* [ASSIGNED TASK]:
Where the string "tree" shows up in a line of the records, copy that line.

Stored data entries
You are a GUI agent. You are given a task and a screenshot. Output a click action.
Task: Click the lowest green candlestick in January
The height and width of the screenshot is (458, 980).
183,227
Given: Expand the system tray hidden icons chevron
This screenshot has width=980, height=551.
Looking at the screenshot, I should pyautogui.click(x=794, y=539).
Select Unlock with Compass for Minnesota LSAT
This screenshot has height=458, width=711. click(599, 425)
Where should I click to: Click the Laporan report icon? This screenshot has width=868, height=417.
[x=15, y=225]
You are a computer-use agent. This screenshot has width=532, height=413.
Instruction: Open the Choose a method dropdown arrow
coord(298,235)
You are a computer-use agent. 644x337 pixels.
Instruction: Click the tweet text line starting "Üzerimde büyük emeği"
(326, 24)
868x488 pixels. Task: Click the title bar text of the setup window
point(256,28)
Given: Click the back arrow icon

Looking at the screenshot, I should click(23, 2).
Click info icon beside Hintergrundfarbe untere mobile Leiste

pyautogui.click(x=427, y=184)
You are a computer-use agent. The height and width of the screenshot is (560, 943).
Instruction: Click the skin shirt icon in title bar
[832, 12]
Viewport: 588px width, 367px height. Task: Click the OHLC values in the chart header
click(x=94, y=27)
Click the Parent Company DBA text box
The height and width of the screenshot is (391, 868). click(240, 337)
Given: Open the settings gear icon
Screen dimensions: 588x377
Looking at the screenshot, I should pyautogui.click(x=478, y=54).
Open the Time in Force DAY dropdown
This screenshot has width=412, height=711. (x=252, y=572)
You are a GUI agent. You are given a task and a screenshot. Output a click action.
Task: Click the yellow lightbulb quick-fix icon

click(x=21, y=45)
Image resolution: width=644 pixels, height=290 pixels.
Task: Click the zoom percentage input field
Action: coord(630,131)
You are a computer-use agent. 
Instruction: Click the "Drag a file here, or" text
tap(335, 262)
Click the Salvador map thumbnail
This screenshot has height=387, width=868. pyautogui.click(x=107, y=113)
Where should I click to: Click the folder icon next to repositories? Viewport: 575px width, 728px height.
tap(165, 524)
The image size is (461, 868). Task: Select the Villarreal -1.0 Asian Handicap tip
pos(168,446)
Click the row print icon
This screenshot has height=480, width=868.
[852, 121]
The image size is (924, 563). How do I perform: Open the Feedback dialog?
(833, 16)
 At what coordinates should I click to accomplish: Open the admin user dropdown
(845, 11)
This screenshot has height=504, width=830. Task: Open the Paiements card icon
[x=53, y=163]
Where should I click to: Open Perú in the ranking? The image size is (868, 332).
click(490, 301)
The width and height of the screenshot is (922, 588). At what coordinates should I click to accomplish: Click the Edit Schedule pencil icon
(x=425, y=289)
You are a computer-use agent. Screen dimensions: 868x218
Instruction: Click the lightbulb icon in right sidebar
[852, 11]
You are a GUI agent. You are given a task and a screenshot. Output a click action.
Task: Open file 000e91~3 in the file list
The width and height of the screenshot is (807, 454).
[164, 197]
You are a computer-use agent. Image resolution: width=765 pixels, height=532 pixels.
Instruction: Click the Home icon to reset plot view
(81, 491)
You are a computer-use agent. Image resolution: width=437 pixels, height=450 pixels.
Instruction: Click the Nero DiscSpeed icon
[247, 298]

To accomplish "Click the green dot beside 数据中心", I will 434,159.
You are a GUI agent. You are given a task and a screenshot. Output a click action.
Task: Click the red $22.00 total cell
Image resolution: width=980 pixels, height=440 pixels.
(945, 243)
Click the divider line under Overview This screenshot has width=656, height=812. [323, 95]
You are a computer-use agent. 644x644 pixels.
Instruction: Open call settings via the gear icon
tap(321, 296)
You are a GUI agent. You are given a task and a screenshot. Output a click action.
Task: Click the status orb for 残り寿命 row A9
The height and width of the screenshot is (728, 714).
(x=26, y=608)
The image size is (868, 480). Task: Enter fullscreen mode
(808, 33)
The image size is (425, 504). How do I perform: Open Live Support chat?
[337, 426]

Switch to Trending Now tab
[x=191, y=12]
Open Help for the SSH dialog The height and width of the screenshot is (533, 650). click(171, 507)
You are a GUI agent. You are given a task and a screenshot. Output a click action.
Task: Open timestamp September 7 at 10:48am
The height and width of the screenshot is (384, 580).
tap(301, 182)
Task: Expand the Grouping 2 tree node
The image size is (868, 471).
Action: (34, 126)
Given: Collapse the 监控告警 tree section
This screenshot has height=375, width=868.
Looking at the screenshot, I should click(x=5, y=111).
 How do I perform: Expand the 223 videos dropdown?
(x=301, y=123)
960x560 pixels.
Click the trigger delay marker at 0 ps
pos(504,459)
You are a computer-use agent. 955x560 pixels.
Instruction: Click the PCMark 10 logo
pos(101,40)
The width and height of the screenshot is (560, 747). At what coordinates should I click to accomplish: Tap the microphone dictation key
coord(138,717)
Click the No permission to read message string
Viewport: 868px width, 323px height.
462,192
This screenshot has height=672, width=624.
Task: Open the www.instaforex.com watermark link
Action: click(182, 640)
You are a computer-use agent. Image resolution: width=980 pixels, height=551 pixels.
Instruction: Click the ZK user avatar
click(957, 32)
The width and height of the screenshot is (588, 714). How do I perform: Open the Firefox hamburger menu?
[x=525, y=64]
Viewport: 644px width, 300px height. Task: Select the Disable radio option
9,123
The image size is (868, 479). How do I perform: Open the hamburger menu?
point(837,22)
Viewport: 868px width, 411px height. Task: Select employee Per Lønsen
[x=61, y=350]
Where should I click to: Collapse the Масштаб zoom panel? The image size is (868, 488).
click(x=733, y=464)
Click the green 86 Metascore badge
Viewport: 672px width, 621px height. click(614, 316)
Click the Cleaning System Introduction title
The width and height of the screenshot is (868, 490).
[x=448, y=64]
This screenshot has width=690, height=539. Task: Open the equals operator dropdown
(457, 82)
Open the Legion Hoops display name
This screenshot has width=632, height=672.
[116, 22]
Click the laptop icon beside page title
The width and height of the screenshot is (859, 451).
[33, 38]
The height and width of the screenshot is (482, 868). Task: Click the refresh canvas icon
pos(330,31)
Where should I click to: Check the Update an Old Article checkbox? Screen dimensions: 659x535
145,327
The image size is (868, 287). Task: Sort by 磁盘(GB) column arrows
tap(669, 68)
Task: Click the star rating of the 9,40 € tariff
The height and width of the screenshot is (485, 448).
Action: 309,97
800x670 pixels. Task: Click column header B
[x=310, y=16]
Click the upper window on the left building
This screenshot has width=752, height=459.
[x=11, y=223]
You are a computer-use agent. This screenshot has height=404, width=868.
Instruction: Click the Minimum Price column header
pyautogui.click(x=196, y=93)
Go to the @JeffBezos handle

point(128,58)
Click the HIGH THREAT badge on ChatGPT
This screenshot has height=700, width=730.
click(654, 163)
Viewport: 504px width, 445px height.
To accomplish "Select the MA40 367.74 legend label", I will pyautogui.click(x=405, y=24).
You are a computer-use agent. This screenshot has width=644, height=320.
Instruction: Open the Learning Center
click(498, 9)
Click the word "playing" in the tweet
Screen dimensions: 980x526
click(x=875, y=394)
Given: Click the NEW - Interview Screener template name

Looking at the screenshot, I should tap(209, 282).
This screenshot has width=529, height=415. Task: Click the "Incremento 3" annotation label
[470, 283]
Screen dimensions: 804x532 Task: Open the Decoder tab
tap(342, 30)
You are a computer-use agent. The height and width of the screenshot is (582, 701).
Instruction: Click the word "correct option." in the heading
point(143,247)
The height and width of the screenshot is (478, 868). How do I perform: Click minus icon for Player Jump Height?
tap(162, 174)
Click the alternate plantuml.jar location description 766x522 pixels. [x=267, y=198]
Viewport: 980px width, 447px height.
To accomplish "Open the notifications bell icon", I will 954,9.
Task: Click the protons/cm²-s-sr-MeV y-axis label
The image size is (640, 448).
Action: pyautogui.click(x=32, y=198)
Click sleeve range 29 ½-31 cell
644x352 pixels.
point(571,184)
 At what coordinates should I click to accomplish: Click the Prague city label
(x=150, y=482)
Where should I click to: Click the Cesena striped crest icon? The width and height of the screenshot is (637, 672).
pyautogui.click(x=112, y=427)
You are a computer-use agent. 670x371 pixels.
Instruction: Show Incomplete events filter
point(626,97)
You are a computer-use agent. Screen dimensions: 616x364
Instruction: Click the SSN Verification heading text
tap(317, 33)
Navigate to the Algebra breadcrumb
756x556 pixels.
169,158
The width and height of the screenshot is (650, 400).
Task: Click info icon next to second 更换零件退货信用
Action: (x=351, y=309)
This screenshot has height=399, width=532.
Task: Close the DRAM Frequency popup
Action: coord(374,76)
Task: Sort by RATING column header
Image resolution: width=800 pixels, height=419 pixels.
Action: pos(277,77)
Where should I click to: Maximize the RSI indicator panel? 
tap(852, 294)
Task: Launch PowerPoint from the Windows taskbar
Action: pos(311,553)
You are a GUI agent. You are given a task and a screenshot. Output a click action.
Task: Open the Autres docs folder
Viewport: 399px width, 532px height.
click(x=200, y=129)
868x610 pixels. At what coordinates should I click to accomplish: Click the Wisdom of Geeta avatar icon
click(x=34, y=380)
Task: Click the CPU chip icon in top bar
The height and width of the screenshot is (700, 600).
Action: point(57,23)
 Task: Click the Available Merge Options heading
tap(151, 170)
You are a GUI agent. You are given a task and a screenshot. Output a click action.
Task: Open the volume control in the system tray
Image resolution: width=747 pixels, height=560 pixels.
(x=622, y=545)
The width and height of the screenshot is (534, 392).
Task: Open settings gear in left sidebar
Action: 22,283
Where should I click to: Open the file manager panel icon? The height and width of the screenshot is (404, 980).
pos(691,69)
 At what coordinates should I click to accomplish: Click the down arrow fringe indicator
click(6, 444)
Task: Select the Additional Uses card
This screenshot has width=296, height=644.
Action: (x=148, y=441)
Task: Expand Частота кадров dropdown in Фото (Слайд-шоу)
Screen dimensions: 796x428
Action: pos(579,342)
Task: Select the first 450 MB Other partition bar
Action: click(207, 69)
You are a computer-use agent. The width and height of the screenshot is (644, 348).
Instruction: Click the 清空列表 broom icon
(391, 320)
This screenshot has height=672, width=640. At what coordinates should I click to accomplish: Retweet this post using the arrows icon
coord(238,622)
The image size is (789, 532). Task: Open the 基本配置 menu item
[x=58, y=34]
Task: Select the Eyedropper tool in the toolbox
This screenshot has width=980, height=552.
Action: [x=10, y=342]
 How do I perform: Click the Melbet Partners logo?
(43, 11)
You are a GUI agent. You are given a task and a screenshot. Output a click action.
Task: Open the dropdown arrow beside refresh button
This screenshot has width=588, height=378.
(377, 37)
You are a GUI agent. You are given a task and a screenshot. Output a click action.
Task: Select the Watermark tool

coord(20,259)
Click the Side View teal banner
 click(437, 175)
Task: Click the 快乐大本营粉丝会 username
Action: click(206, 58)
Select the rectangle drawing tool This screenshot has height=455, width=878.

* [RESPONSE AREA]:
Task: Expand the Grouping 2 tree node
Given: Collapse the 监控告警 tree section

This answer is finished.